* **Texte fourni**
>>>

L'œuvre de Hann est une bavure de matière protéiforme qui gicle, éclabousse et se répand dans l'espace, sans limite ; à sa surface se détache le reflet fragmenté d'un monde qu'elle connaît bien et ausculte sans en avoir l'air : celui des marges et des à-côtés, coulisses vibrantes de sensations noires et dérangeantes, cave et grenier de notre société où éclosent dans le demi-jour nos pensées prohibées. Cette constellation du Rorschach que Hann allume, tache après tache, dans la nuit de nos imaginaires endormis suscite comme un malaise, le vertige des variations infinies.

Il serait erroné de croire que l'artiste tâtonne et se cherche lorsqu'elle démultiplie à l'envi les mêmes motifs : ces séries de déclinaisons se déploient en spirales étudiées, selon une rigueur presque mathématique, suivant une logique de la nuance et du détail. En retranchant ici, en diffractant et météorisant là, Hann recompose notre monde avec une précision chirurgicale, sans une larme pour nos corps contrefaits dont elle magnifie les infirmités et transfigure l'inesthétique et morne humanité. Styliste du clair et de l'obscur, elle enveloppe ses œuvres dans les atours du contraste, au gré des télescopages de matières qui n'ont rien d'accidentel. Ses drapés et plissés tirent leur vénéneuse élégance de manipulations croisées, faites de décalages, de chevauchements, de brouillages, d'éclatements.

<<<

* **Travail à faire**
1 - Pour chacune des affirmations suivantes, indiquez par oui ou par non si elle concorde avec le texte sur l'œuvre de Hann, en citant textuellement les mots du texte qui tranchent. (a) Hann répète les mêmes motifs parce qu'elle tâtonne et se cherche. (b) Les télescopages de matières dans ses œuvres relèvent de l'accident. (c) Ses séries de déclinaisons obéissent à une rigueur presque mathématique.
2 - Prolongez le texte sur l'œuvre de Hann à partir de sa dernière phrase.
Les enregistrements n'ont aucun lien avec le texte sur l'œuvre de Hann.

* **Enregistrements fournis**
>>>

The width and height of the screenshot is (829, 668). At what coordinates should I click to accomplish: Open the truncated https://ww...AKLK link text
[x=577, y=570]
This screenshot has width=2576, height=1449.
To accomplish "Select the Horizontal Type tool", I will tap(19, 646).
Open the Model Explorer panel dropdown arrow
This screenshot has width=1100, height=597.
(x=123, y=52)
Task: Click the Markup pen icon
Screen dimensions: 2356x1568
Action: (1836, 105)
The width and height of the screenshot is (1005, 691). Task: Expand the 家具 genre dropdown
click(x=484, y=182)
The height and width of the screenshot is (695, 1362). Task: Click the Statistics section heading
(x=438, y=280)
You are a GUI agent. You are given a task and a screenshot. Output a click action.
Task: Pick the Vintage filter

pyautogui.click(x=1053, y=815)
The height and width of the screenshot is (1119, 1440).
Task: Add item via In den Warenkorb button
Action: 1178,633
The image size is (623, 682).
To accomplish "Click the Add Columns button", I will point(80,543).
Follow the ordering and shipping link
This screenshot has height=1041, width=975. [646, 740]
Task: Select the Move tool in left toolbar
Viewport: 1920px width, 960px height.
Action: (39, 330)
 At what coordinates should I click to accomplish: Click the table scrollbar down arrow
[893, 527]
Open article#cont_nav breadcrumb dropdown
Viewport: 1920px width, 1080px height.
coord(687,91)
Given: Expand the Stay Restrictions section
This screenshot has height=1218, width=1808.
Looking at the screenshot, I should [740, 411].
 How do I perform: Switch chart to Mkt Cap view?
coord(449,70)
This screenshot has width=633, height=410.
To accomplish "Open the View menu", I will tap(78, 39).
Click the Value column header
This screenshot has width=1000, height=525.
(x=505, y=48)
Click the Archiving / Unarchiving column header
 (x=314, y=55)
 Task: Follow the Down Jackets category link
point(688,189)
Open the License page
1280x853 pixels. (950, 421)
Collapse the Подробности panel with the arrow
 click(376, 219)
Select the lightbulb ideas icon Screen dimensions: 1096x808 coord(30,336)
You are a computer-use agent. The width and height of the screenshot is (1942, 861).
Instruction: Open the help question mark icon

<<<

* **Réponses aux exercices**
1 -
(a) Non : « Il serait erroné de croire que l'artiste tâtonne et se cherche lorsqu'elle démultiplie à l'envi les mêmes motifs ».
(b) Non : « au gré des télescopages de matières qui n'ont rien d'accidentel ».
(c) Oui : « ces séries de déclinaisons se déploient en spirales étudiées, selon une rigueur presque mathématique ».

2 -
Si Hann fait plier les textures les plus rétives et les soumet avec autant de souplesse à ses indevinables volontés c'est qu'elle en a une connaissance intime. Voyez l'audace et l'assurance avec lesquelles elle ouvrage le métal, la roche, le cuir et l'os pour en faire les guipures et passementeries d'une réalité autre : la nôtre, débarrassée de ses paravents et miroirs déformants. Hann est une costumière : elle habille Eros et Thanatos ! Mécanisés, cadavérisés, fantomatisés, les corps s'impriment, en silhouettes entraperçues, à la frontière d'une science-fiction érotique et d'une féérie funéraire. D'ascendance mi-baroque mi-libertine, les « traficosités » de l'artiste s'attachent à mettre en scène le jaillissement du désir autant que le croupissement de la mort. Filigranées de sueur et de sang, veinées de névroses et de rêves fauves, elles sont les carats de cette œuvre multifacette, plurifantasme, que Hann Reverdy façonne et expose à la lumière avec l'amour brut du diamantaire pour sa pierre.